Going to university and holding down a couple of jobs leaves very little time and money to pursue my goals with Aleva. Because of this, we have not taken a lesson since August. Luckily, the University Gods bless students with the gift of Reading Week, the perfect chance to catch up on all of the things you’d rather be doing!
I hitched up my trailer (with minimal assistance) and we headed over to our coach’s barn for some quality jumping time- the first time in almost six months! My tack was sparkling clean, our flatwork has been coming along quite nicely, and we ready to do some jumping.
I started off feeling more much confident than I should’ve been, because I very quickly remembered a few important things about riding lessons:
1. Lessons are really long.
Do you even realize how long an hour is? I clearly don’t. I estimated that our rides leading up to this lesson were approximately 45 minutes long, but my stamina says otherwise. Aleva was in one of her rare moods, I’d almost call it lazy but she woke up as soon as we started jumping. After “warming up” for 15 minutes, I couldn’t feel my legs. Which leads me to realization number two….
2. Riding requires muscles, man.
Muscles that I apparently no longer possess. Muscles that I completely forgot existed within my body. Leg muscles. Muscles throughout your entire leg. Muscles on the inside and outside of your leg. At the very top of your leg. Abs. Every single abdominal muscle. Don’t even get me started on arm muscles. Oh, and my butt muscles ached for two days afterwards.
3. That fence is big.
Ah, to be 14 and invincible again! There was a point in my life when I could gallop up to any size of fence with the belief that my little horse would carry us safely to the other side. Now, I’m a great big chicken. Confidence, clearly, is another muscle I have allowed to atrophy. My friend’s secret is to chant “It’s not big! It’s not big! It’s not big!” in time with her horse’s canter stride as they approach an intimidating height. This does not work for me. That fence looks big, and it feels big. It might only be 3′, but it may as well be the Nation’s Cup at Spruce Meadows. We very well could be going to the 3′ Olympics tomorrow. The stakes have never been higher.

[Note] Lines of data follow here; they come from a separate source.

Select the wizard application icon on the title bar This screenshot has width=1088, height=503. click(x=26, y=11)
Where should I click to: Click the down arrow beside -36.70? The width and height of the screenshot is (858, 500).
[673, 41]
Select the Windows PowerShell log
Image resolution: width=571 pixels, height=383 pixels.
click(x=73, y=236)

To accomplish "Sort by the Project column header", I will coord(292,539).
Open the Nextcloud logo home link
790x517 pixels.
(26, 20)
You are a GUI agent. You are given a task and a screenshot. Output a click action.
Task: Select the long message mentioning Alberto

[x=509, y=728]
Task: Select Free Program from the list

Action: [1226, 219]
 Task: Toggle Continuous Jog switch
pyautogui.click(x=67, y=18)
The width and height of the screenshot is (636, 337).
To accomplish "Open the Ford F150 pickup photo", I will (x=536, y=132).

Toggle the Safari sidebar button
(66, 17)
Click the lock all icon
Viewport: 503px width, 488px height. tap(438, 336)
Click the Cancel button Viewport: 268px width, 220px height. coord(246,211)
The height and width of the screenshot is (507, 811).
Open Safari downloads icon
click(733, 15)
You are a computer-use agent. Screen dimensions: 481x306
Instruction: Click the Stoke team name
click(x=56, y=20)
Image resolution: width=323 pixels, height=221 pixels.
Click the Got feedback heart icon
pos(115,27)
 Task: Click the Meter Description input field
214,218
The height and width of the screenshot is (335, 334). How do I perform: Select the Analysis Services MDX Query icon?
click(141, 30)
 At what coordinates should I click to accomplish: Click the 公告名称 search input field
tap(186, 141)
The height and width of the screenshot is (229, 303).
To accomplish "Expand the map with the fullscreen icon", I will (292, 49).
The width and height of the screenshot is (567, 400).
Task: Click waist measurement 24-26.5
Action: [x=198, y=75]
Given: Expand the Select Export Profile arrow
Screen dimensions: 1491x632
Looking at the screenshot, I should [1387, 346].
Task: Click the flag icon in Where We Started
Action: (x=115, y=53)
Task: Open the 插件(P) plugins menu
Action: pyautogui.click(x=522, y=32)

4. My coach needs a bottle of wine.
Though I have coached beginner lessons and camps before, I do not consider myself a real trainer by any means. But I love this sport, and I love watching people fall in love with it. My coach is truly gifted with unparalleled insight, knowledge, and above all, PATIENCE! I have been riding since I was 5 years old and she had to remind me to put my heels down. More than once. And to shorten my reins. Several times. And to lift my eyes. Twice. Not once did she convey any frustration about my boneheadedness. I teach beginners! I should remember to have my heels down!
Which leads me to my final point……
5. I have so much to learn.
In this sport, you’re truly never done learning. My favourite part about riding is that every ride holds a new lesson, a new adventure. Every horse will teach you something different. It’s virtually impossible to grow tired of this sport if you are always willing to learn and grow.
As Winston Churchill once said: “No hour of life is wasted that is spent in the saddle.”
Have you ever taken a break from riding, only to return to a harsh wake-up call?